Un ouragan d’inquiétude ravagea l’estomac de Nathan.
— C’est une blague.
Il poussa un ouf de soulagement. Ce n’était pas drôle, mais bon, l’intention comptait plus que tout. Le silence tomba et la gêne s’installa. Nathan regarda autour de lui pour voir s’il y avait des gens, mais il n’y en avait pas à l’horizon. Alors, ses pupilles se rebattirent sur son père. Cet homme qui le fascinait et l’effrayait tout autant. Il n’avait jamais tenu un livre de psychologie ou autre, mais il était certain de son déséquilibre mental. Comment pouvait-il en être autrement avec cette éternité qui lui collait aux fesses ?
— Comment as-tu rencontré ma mère ?
Nathan s’assit en califourchon près de Théo sans pour autant le toucher.
— On s’est connu à une fête dans une université.
— Tu y étudiais.
— J’y étais pour le sexe. Je faisais profiter aux belles femmes, ma queue monstre.
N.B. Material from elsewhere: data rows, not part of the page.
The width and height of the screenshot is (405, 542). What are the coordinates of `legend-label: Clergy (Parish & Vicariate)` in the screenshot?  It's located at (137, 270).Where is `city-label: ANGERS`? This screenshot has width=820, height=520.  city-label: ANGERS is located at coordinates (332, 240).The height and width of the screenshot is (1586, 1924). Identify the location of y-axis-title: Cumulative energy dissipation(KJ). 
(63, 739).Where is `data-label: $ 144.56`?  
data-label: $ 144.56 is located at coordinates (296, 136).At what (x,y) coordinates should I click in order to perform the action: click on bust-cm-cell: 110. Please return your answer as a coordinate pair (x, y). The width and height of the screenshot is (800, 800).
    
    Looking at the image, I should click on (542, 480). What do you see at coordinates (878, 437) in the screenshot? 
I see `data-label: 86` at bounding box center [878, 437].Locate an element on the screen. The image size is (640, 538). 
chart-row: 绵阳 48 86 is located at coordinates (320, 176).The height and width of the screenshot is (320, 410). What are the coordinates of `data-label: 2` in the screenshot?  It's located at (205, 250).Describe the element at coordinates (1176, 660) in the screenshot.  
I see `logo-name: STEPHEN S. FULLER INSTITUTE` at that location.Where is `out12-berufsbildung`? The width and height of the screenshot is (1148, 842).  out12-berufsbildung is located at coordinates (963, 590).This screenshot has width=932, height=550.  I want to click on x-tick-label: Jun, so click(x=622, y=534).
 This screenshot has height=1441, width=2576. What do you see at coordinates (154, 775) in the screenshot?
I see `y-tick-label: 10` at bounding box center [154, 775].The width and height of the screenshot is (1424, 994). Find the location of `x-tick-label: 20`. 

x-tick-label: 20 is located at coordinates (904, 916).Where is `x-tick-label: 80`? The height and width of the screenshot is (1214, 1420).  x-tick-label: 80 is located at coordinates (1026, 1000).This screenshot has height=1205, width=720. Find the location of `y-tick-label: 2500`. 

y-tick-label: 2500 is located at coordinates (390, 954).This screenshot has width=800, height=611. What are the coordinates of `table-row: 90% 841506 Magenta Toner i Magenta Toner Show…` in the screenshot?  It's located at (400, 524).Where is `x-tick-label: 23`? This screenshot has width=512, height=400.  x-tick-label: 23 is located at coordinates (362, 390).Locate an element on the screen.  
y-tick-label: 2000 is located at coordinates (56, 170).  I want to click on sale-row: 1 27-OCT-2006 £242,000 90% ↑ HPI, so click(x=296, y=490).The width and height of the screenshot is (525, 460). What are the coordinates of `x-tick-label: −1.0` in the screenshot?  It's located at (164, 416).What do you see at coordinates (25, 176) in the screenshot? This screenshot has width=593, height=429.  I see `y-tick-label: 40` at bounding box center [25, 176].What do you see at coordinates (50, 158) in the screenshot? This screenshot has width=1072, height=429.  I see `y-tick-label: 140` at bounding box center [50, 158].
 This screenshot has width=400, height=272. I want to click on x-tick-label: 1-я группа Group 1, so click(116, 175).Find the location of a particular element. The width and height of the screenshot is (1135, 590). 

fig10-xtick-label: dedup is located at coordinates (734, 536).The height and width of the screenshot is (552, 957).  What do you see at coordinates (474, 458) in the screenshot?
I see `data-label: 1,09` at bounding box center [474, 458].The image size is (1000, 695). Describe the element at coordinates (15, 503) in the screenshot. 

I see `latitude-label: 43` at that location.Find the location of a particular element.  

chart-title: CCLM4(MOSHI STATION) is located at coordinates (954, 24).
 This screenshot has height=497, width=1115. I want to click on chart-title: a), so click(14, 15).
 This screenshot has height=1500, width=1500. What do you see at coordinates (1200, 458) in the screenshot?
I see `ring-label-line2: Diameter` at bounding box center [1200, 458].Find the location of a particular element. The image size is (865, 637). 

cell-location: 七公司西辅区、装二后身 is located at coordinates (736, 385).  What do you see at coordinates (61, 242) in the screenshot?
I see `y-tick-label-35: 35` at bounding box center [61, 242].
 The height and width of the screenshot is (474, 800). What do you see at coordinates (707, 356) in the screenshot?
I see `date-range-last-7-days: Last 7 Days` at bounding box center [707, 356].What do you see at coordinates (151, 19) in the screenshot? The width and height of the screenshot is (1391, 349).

Est-ce qu’il venait vraiment de dire ce qu’il venait de dire ? Avec le sérieux d’un pape en plus ? Son fils était stupéfait, s’attendant à des conséquences encore plus graves. Comme ajouté : « Je l’insérais de toute sa longueur ».
— La musique sonnait fort. L’alcool remplaçait l’air et il y avait du bleu partout. Je me rappelle que, lorsque je l’ai vue pour la première fois, j’ai éprouvé un truc spécial.
— Un coup de foudre.
— Non. C’était comme si je devais la baiser coute que coute.
— Qu’entends-tu par « coute que coute » ?
— J’étais terriblement excité. Ce fut la première et dernière fois que je ressentis cet effet-là.